On the other hand, let’s assume an investor believes Melvin can return to its prior winning ways with a reduced fund size. In that case, the investor may have to reconcile conflicting views on the importance they place on partnership and alignment of interest. After a quarter century in the investment management business and a few hundred podcast conversations, I hear repeatedly that character is the most important aspect of manager selection. Those who profess to care most about the people they choose to partner with will have to make peace with Melvin’s instinctive response to its dilemma. Allocators often only learn about true character during times of great success and great failure. When Melvin soared, it made a seemingly straightforward portfolio mistake of mismanaging liquidity and grew unbounded. When it faltered, it initially put forth a Faustian bargain for investors. If the cycle plays out again, would an investor be surprised if a different investment blind spot arose in the good times or if Melvin put itself first when times get rough? The choice these investors make will shine a bright light on what they really care about – is it the partnership with the manager that matters, or just the net returns?
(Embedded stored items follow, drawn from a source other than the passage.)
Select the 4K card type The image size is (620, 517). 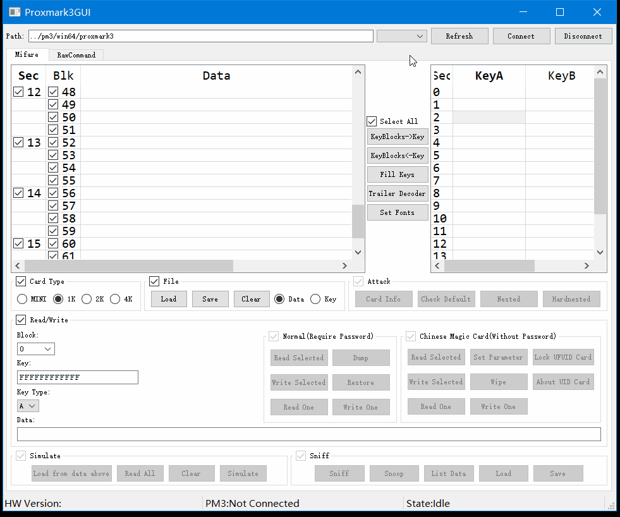pyautogui.click(x=116, y=299)
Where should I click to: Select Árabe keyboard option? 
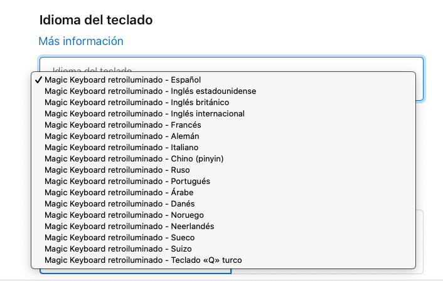[x=120, y=192]
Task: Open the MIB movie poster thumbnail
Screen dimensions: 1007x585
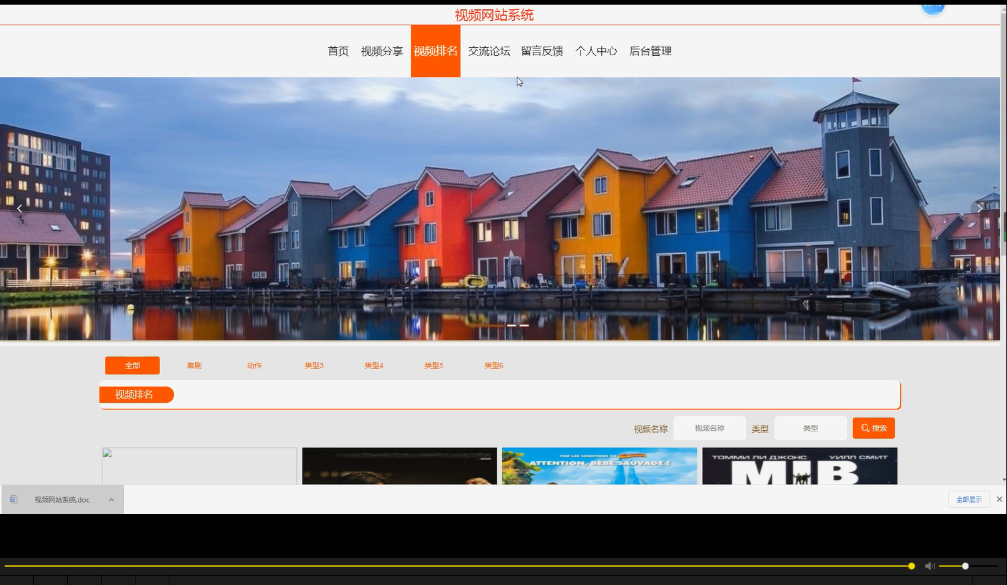Action: [x=800, y=465]
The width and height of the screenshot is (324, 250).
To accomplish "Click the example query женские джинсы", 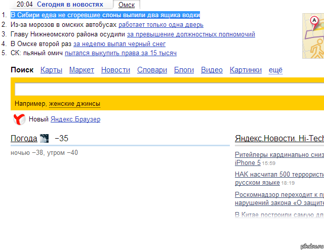I will point(74,104).
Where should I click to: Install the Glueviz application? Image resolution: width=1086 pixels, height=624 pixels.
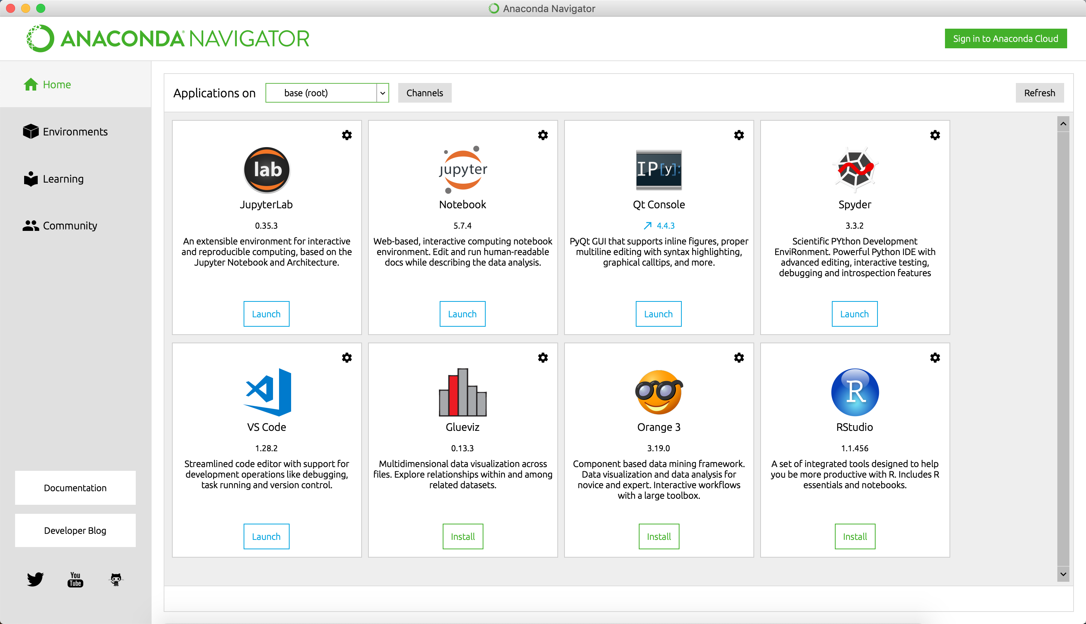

The decision is likely an easier one for prospective investors. It’s hard to envision that someone on the outside watching the drama play out would choose to engage a manager with highly volatile returns that kept incentive fees from the good years and considered recutting its deal with investors after the bad ones. Melvin will be hard pressed to raise new capital for a long time to come.
What Would David Do?
A few weeks ago, I attended a truly special memorial service for David Swensen. Both speakers and the crowd of family, friends, colleagues, and managers referred to a familiar aphorism to those in David’s ecosystem: “What Would David Do?”
David had an unparalleled moral compass about what was right for the industry. Melvin’s implicitly arrogant initial proposal alone would have permanently put the firm in David’s penalty box. I imagine he would have held it out as an example of everything that is wrong with the industry, and if we had been lucky, highlighted it in a third book.
I have no doubt what David would have done. But most of us, myself included, don’t see the world as clearly in black and white as he did.
The question that remains is what would you do?